Calvino não abria exceções para o fatalismo divino. Para ele, tudo, tudo mesmo, incluindo pensamentos humanos e coisas inanimadas, foi tudo determinado por Deus por Seu decreto antes da fundação do mundo, de modo que “nada acontece, a não ser por sua determinação” [Institutas, 1.17.11.], uma vez que “não há nada mais absurdo do que alguma coisa acontecer sem que Deus o ordene” [Institutas, 1.16.8.]. Que era assim que Calvino via as coisas, isso fica claro em outras analogias que ele faz, como quando diz que os assassinatos são fruto do decreto divino: “Imaginemos, por exemplo, um mercador que, havendo entrado em uma zona de mata com um grupo de homens de confiança, imprudentemente se desgarre dos companheiros, em seu próprio divagar seja levado a um covil de salteadores, caia nas mãos dos ladrões, tenha o pescoço cortado. Sua morte fora não meramente antevista pelo olho de Deus, mas, além disso, é estabelecida por seu decreto” [Institutas, 1.16.9.] Portanto, para Calvino, Deus não apenas tem presciência do crime, mas ele também estabelece o crime. Os crimes não são fruto de um livre-arbítrio humano mal utilizado e antevisto por Deus, mas são frutos diretos do decreto divino e tais homens são meramente instrumentos nas mãos de Deus, que não podiam fazer nada a não ser executar o crime. É por isso que ele diz que todo o mal dos ímpios procede do decreto divino que lhes é infligido: “Do quê concluímos que nada de mal eles sustém que não proceda do justíssimo juízo de Deus que lhes é infligido” [Institutas, 3.23.9.].

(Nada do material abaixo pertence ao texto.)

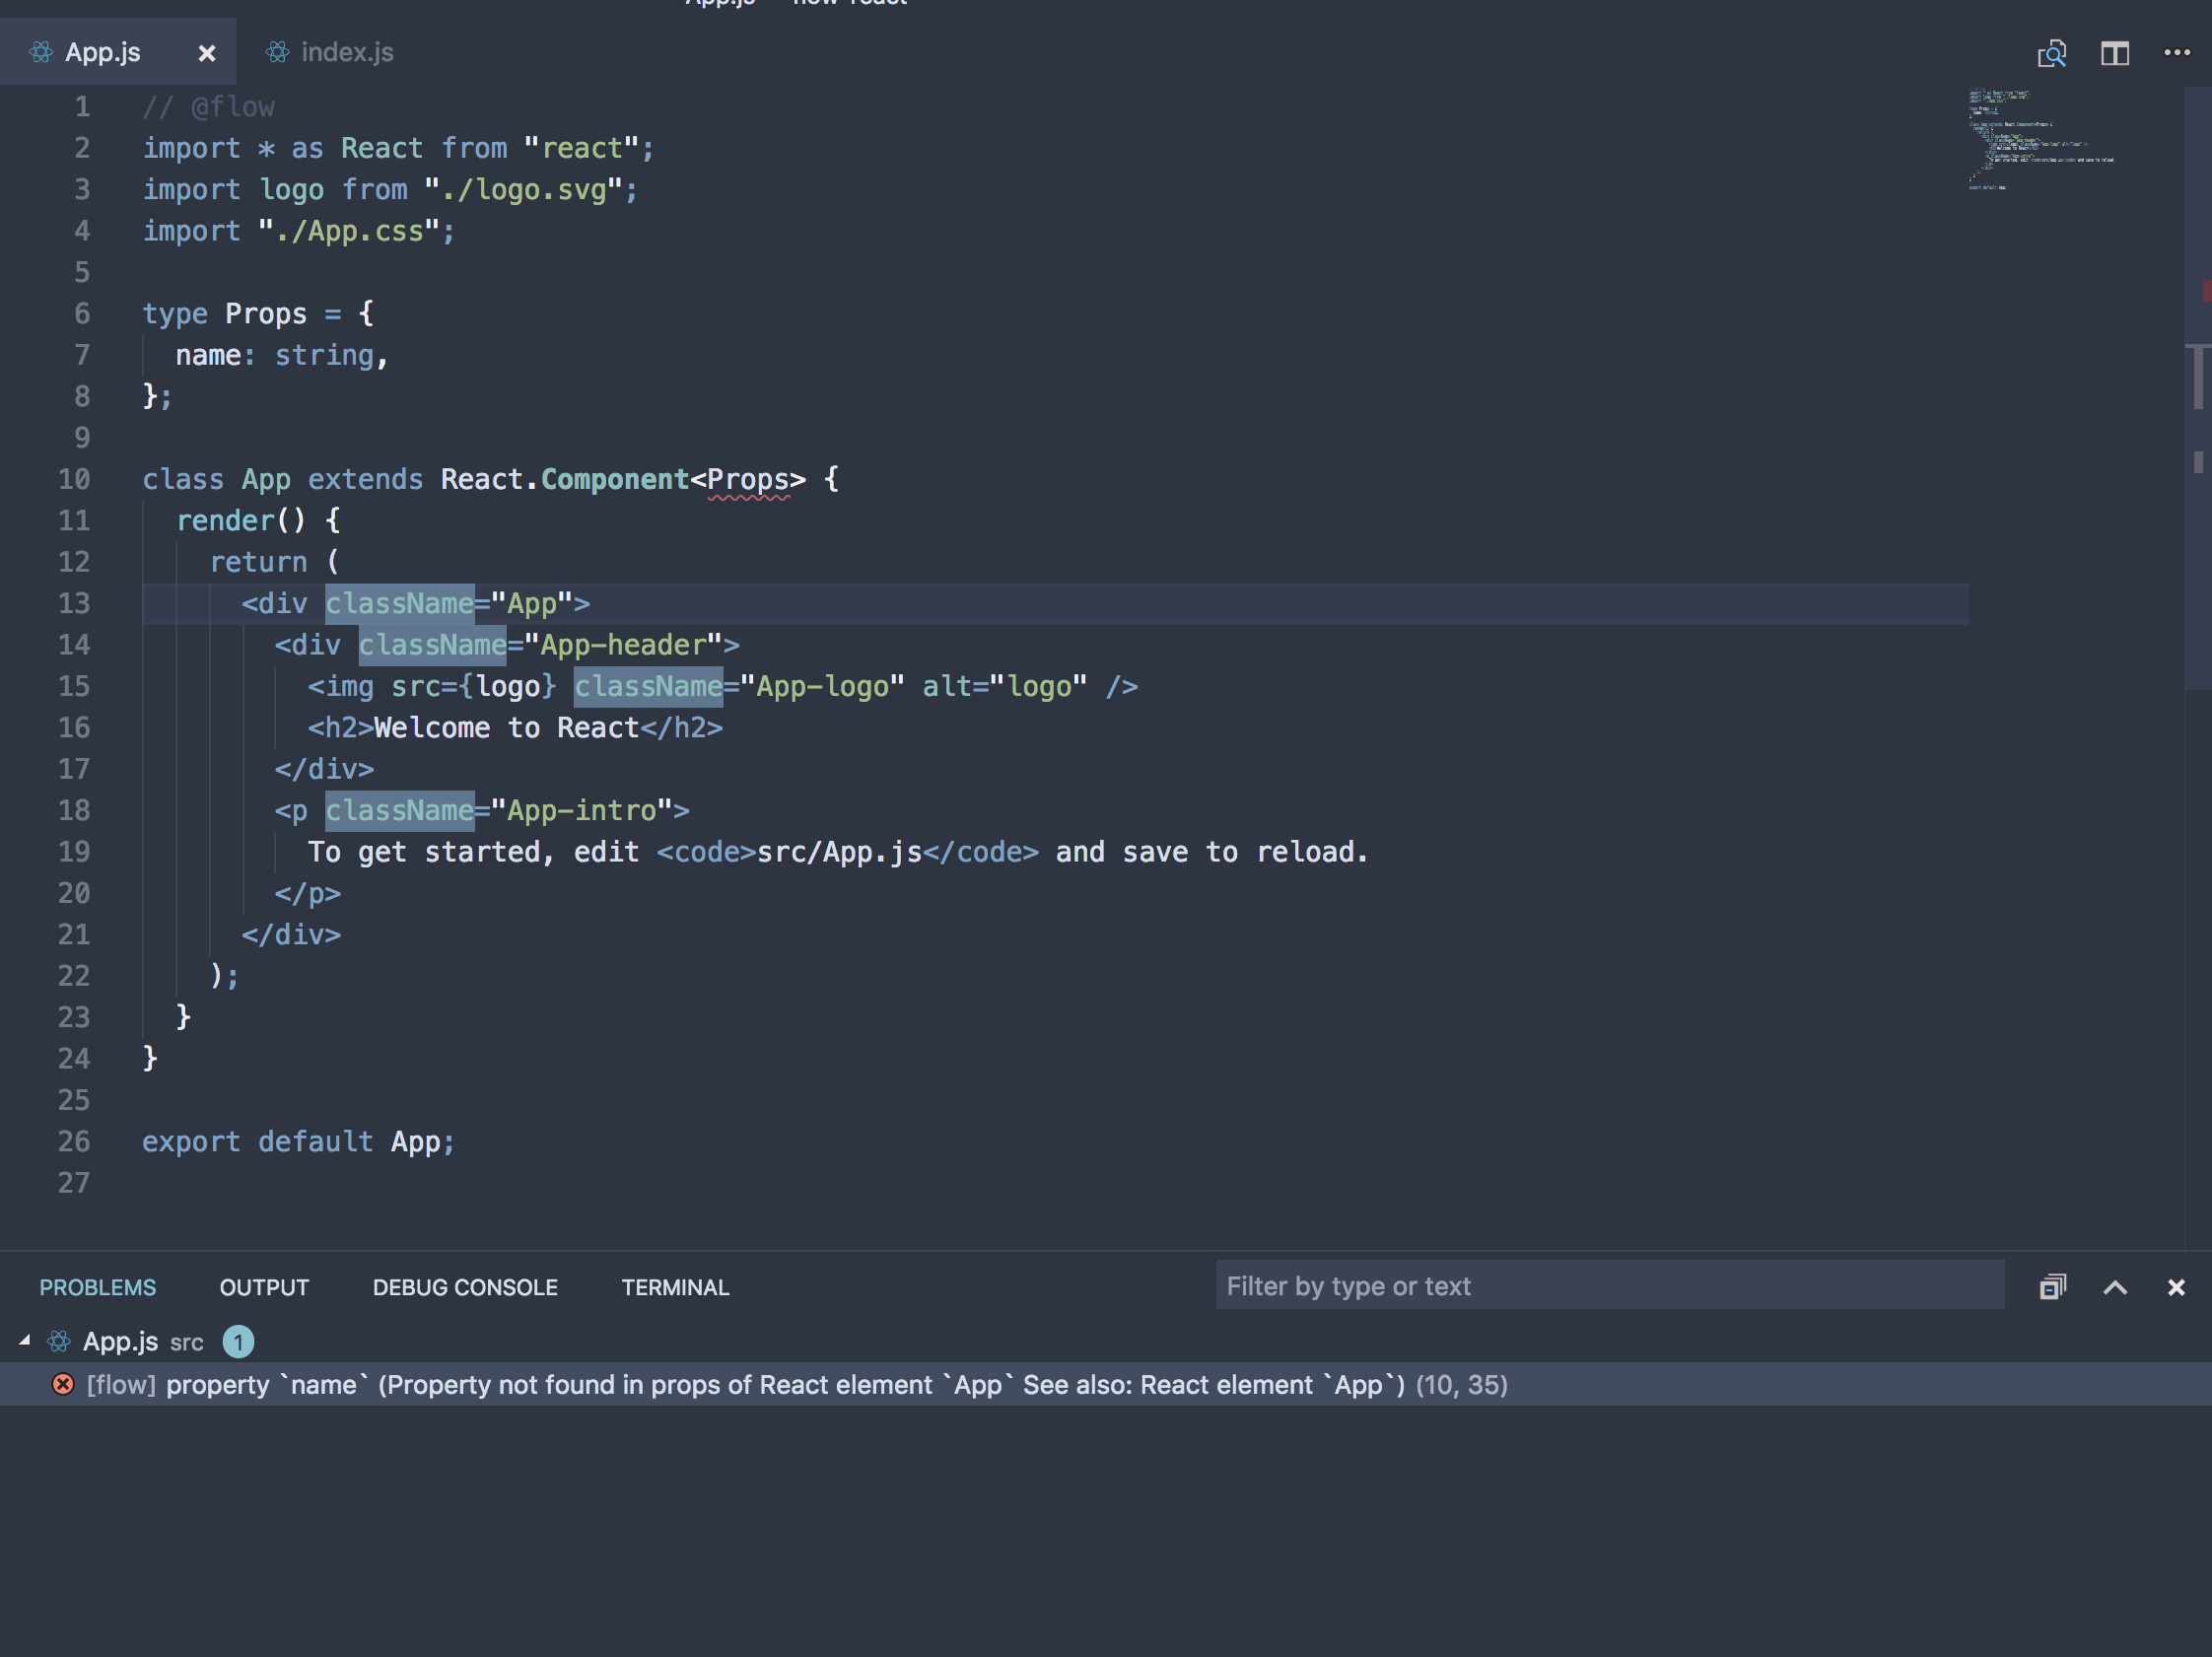This screenshot has height=1657, width=2212.
Task: Click the Collapse All icon in the Problems panel
Action: (x=2053, y=1287)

Como podemos ver claramente, quem disse que o decreto de Deus na Bíblia é horrível e horripilante não foram os arminianos ou wesleyanos, mas João Calvino… “certamente confesso ser esse um decretum horribile” [Institutas, 1.16.9.]. Então, sim, no calvinismo Deus é despótico. E no arminianismo, Ele é o Soberano que se resigna por amor (Jo 3.16; I Jo 4.8) – assim fez Jesus – tornou-se homem (I Tm 2.5 Jo 1.1) e menor que os Anjos (Hb 2) e em nenhum momento ele foi um Deus menos soberano. Afinal de contas, o Deus da Bíblia tem soberania até para resignar-se…”Voltaram atrás, e tentaram a Deus, e limitaram o Santo de Israel.” (Sl. 78.41 ARC)
Explicação sobre a Palavra “Soberano”:
Há duas palavras gregas comumente traduzidas por “soberano” no Novo Testamento. Uma é dunastes, que, de acordo com a Concordância de Strong, significa: “príncipe, potentado; cortesão, alto oficial, ministro real de grande autoridade” (1414), e a outra é despotes, que significa: “mestre, Senhor” (1203). É digno de nota que não há nenhum léxico que inclua determinar cada ação como um sinônimo ou mesmo um atributo necessário para essa soberania. São coisas diferentes. Ser soberano é ser senhor sobre tudo, é ter controle e domínio sobre todas as coisas; determinismo, por outro lado, é determinar cada ato do indivíduo, o que vai muito além do conceito básico de soberania.
Nota do Pr. Martinez:
PARAFRASEANDO JOÃO CALVINO – “Imaginemos, por exemplo, uma criancinha Síria que, havendo entrado em uma embarcação junto com seus genitores, fugindo dos horrores da guerra em seu país, imprudentemente nas mãos de coiotes (homens que traficam pessoas) é levado a um naufrágio trágico e seu corpinho e de toda sua família são encontrados mortos na praia. Suas mortes foram não meramente antevista pelo olho de Deus, mas, além disso, é estabelecida por seu decreto” [Institutas, 1.16.9.]
É POR ISSO QUE NÃO SOU CALVINISTA. É POR ISSO QUE NÃO TEMOS CALVINISMO NA BÍBLIA.